* What you have to do *
The entries below are to be repeated exactly, and their pictures left out.

....

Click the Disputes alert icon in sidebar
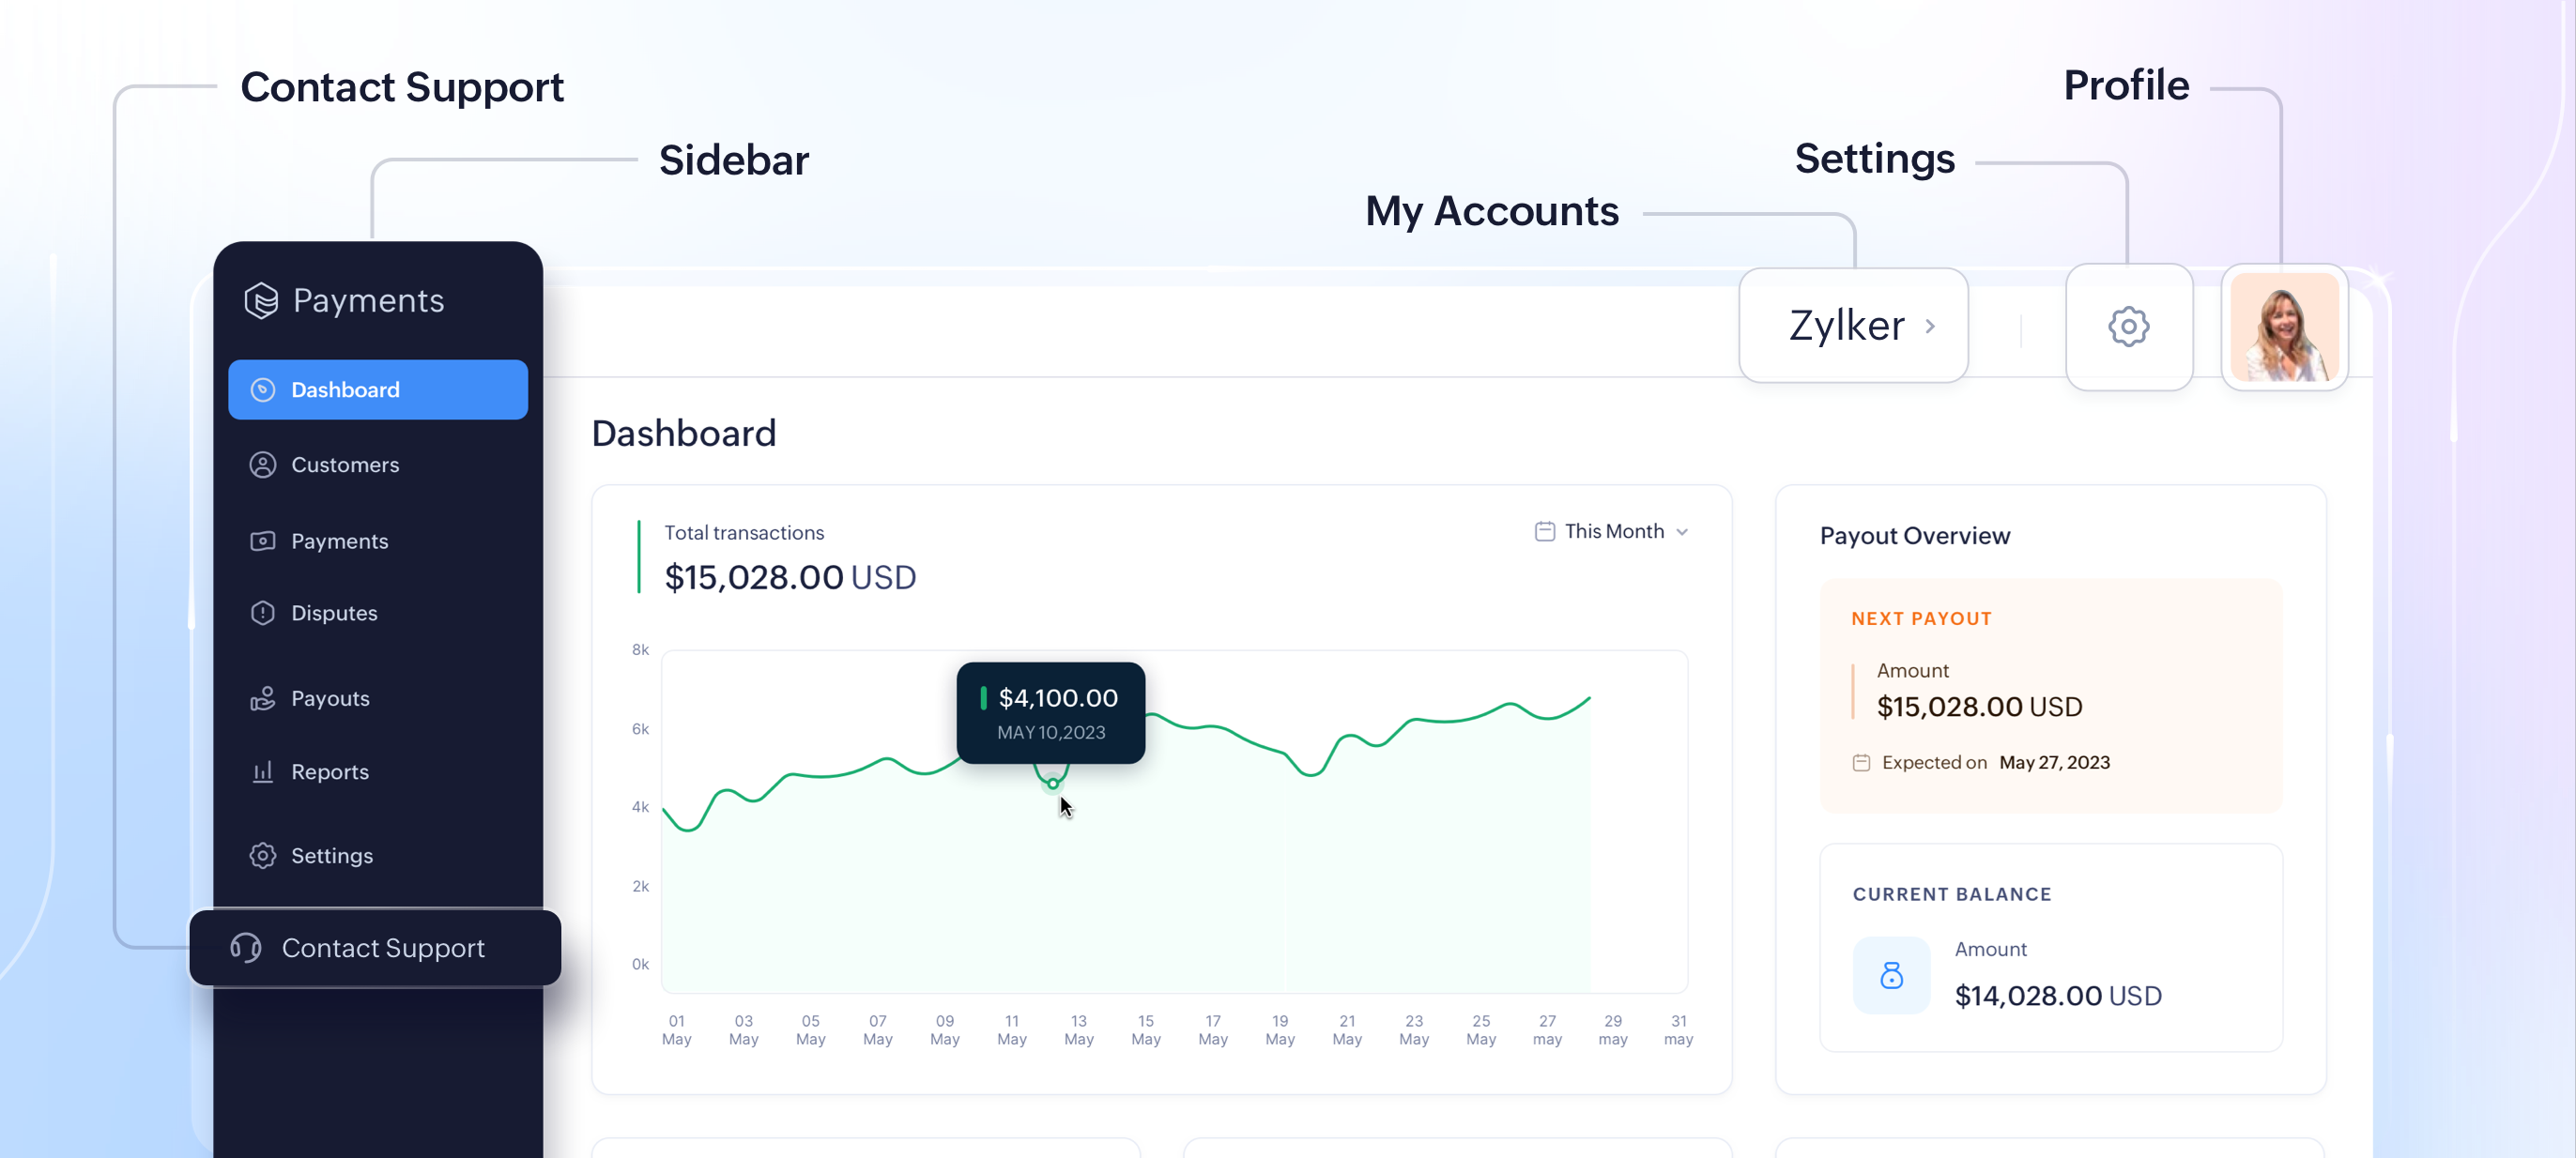 coord(263,613)
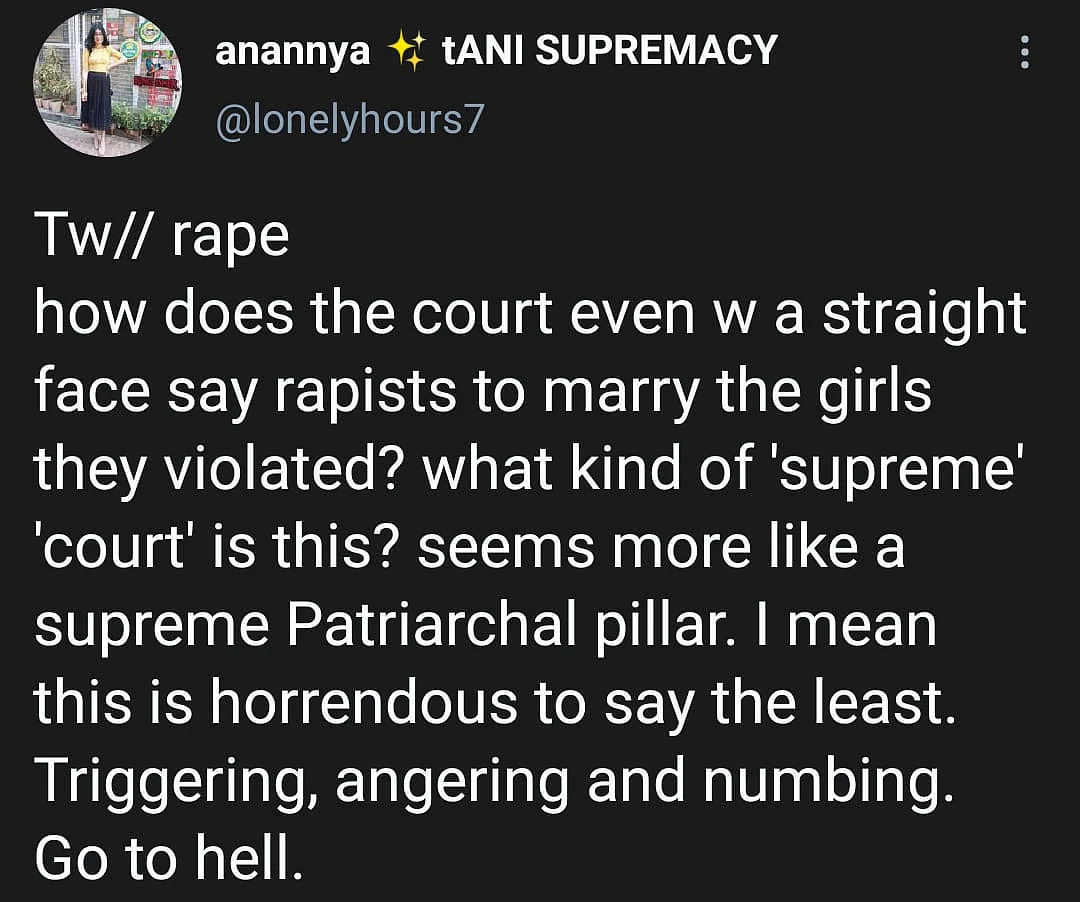
Task: Click 'tANI SUPREMACY' in the display name
Action: [x=610, y=51]
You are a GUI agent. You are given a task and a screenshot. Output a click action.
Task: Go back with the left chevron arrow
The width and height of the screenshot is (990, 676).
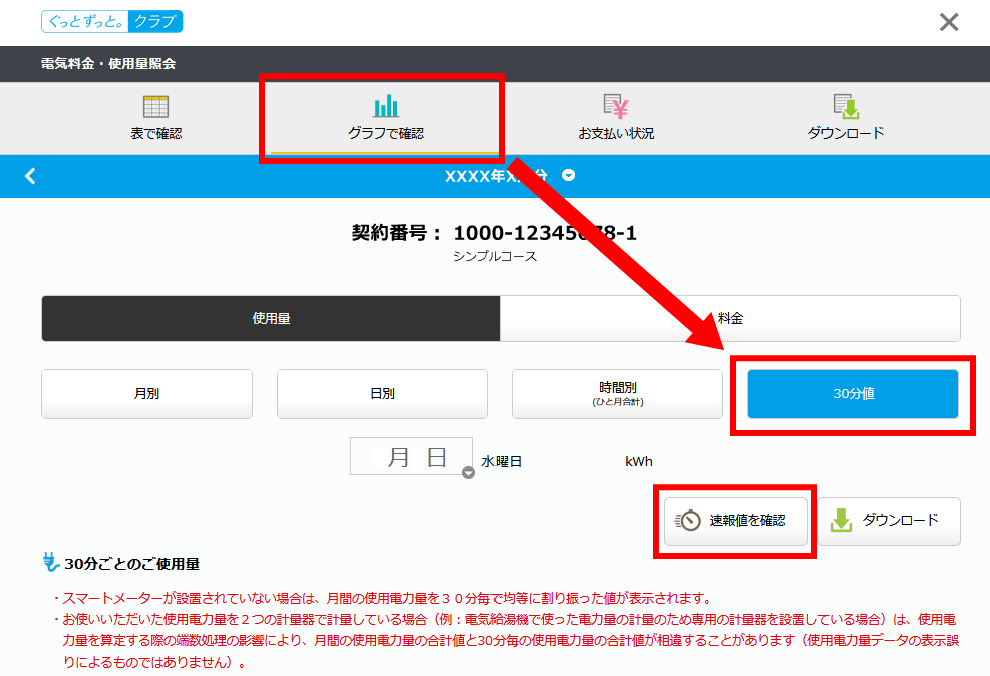click(30, 176)
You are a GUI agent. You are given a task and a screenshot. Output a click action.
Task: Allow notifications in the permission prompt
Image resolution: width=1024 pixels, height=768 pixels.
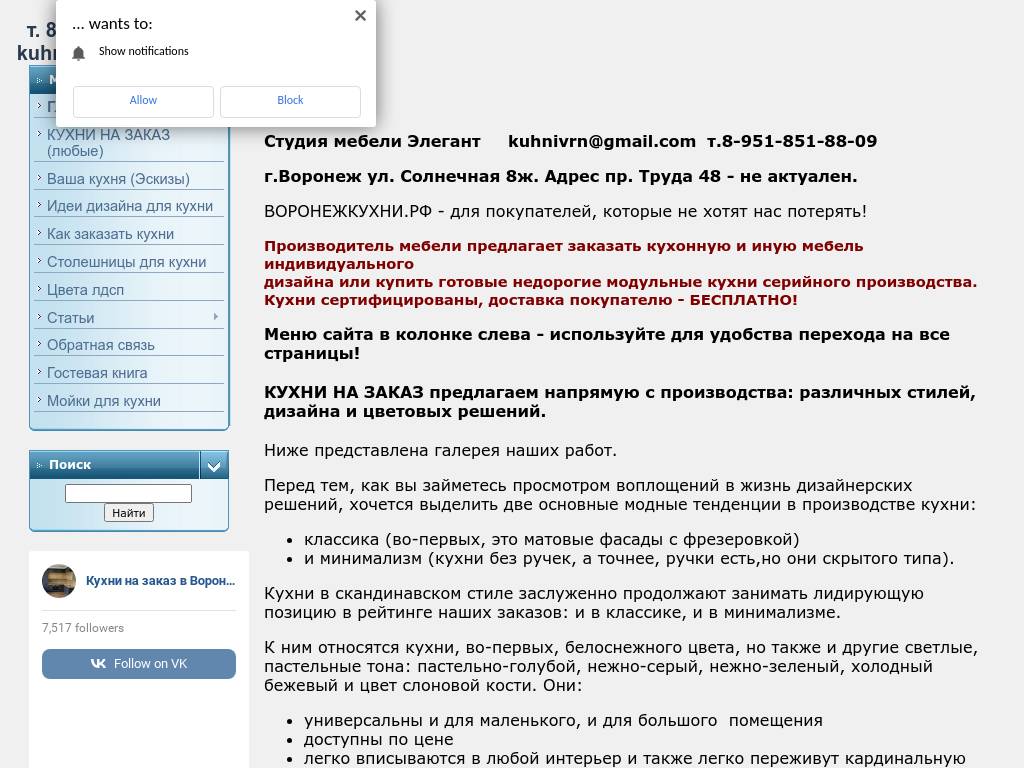click(x=143, y=101)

....

* Expected output *
Click the Disputes alert icon in sidebar
 coord(263,613)
Task: Click 'tANI SUPREMACY' in the display name
Action: [x=610, y=51]
You are a GUI agent. You are given a task and a screenshot. Output a click action.
Task: Go back with the left chevron arrow
The width and height of the screenshot is (990, 676).
click(30, 176)
You are a GUI agent. You are given a task and a screenshot. Output a click action.
Task: Allow notifications in the permission prompt
Image resolution: width=1024 pixels, height=768 pixels.
click(x=143, y=101)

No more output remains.